● Given instruction
List every line in the records below that contains the word "height", copying each such line in full.

-=-=-=-=-

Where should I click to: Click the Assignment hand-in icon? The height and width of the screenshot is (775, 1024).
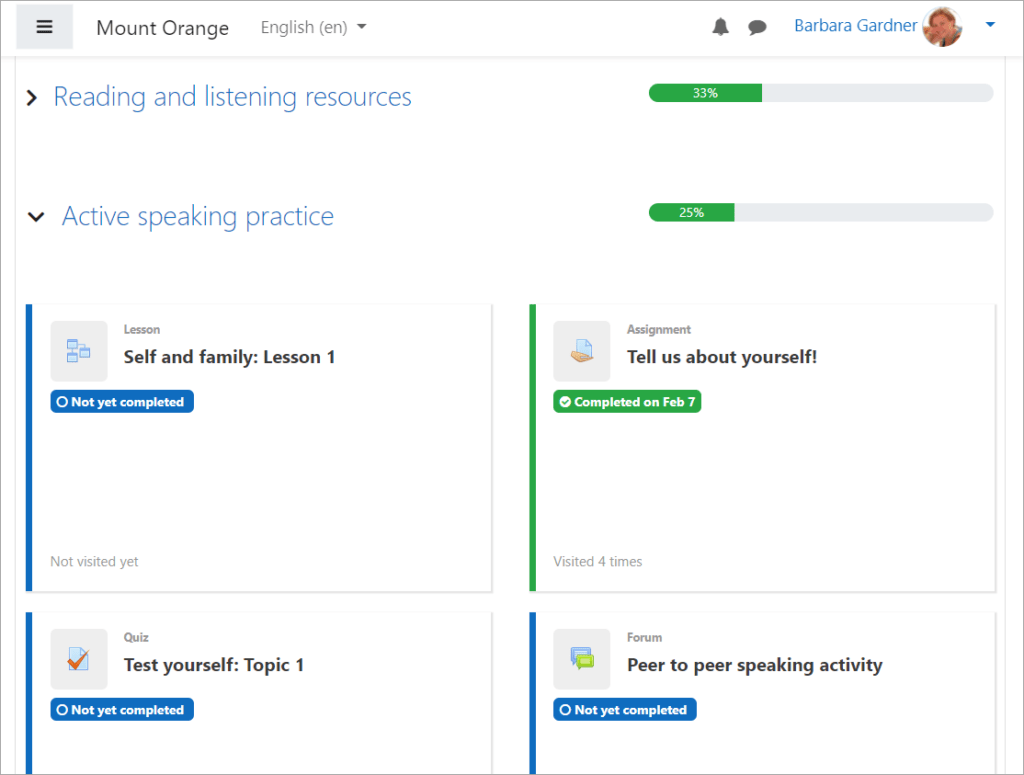582,351
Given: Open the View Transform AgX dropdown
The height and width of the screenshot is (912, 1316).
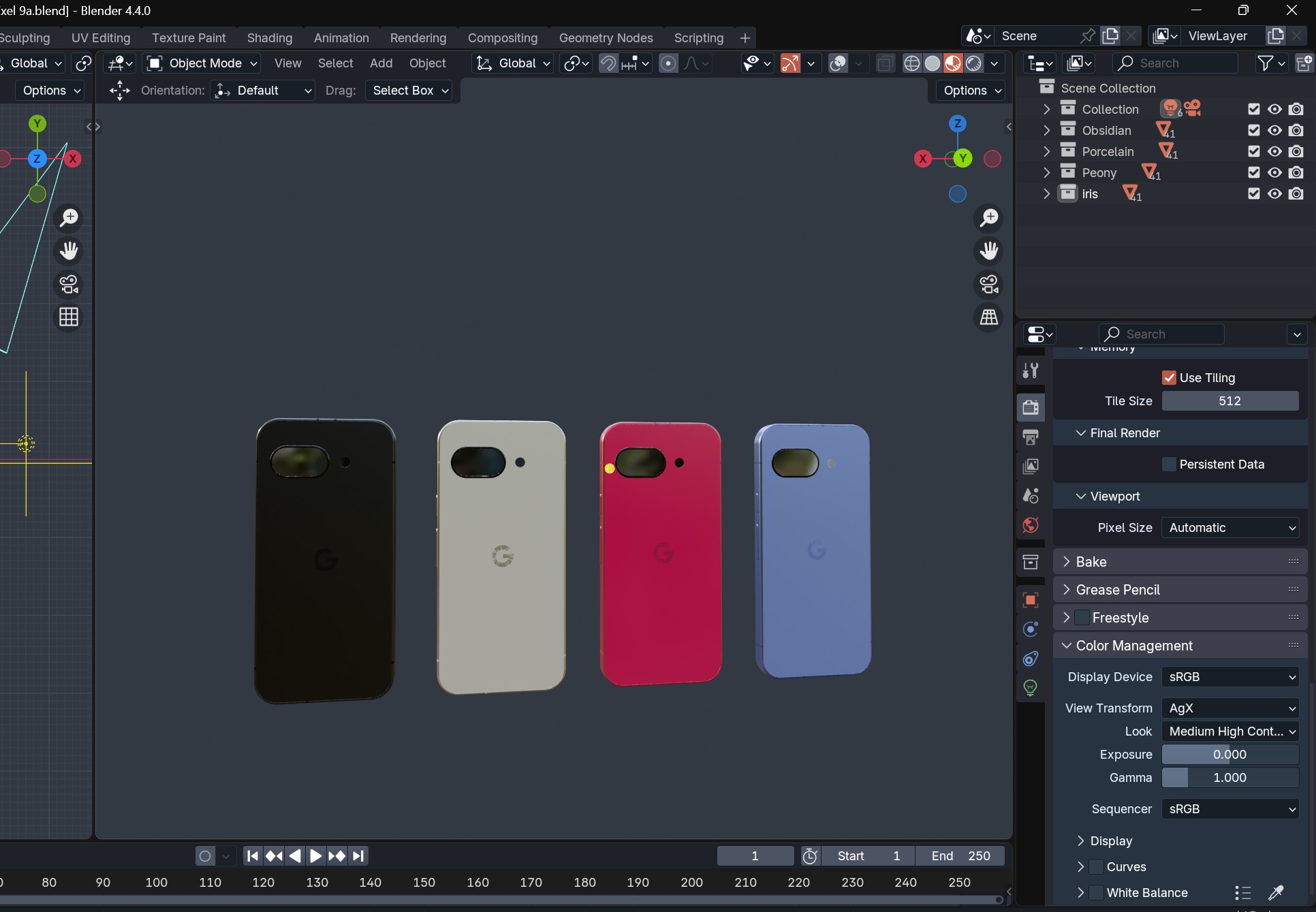Looking at the screenshot, I should 1230,708.
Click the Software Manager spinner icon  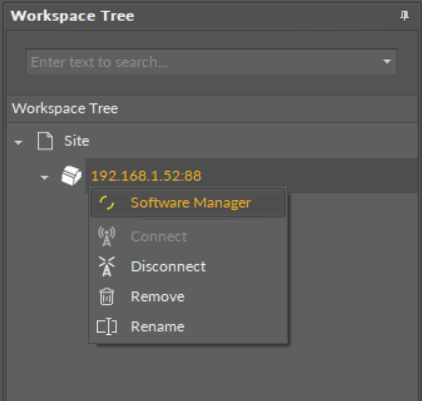pyautogui.click(x=107, y=203)
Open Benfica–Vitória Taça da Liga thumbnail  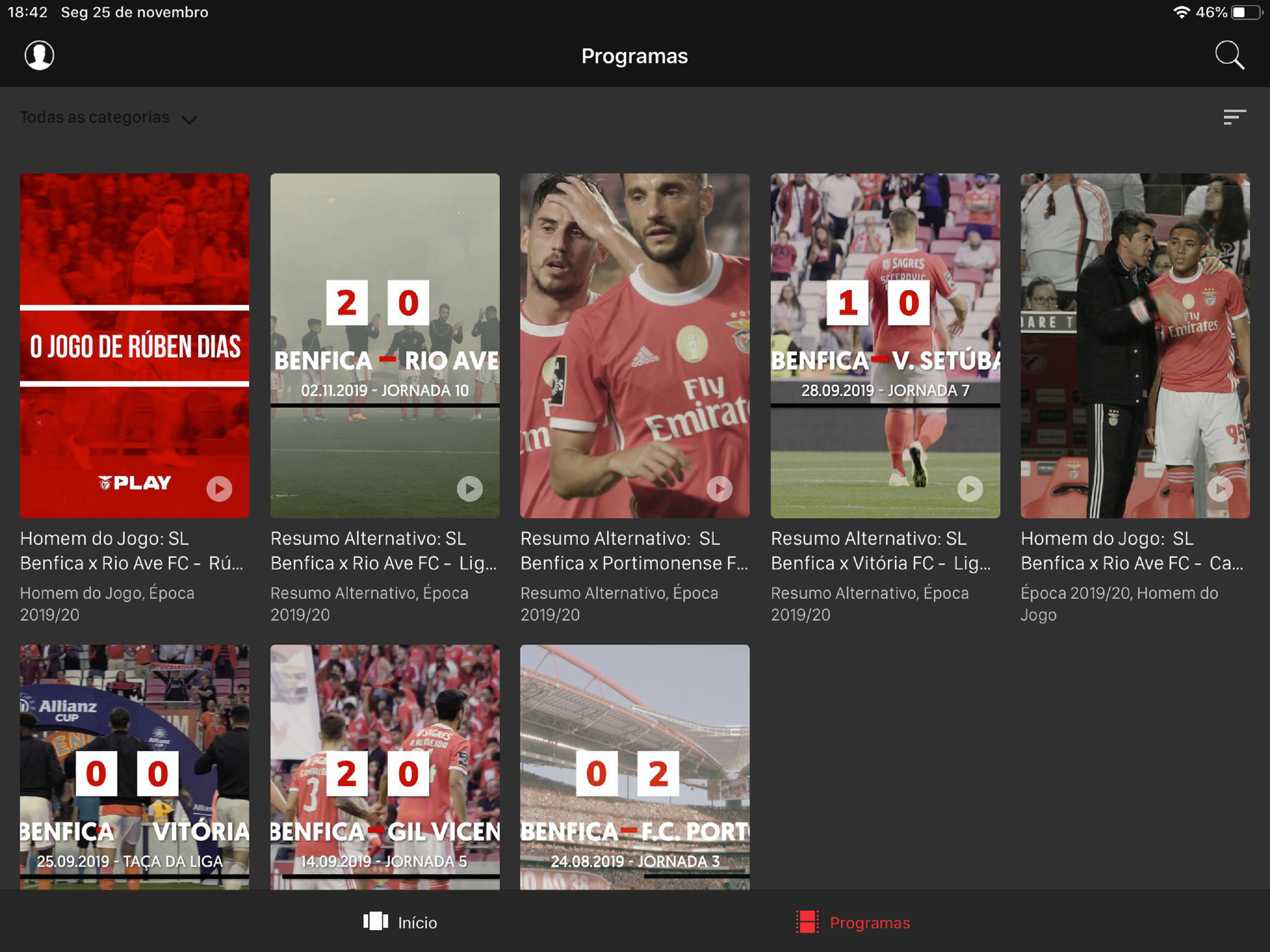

-=-=-=-=-

● Complete answer
Where should I click to: Click the Assignment hand-in icon? The height and width of the screenshot is (775, 1024).
The height and width of the screenshot is (912, 1316).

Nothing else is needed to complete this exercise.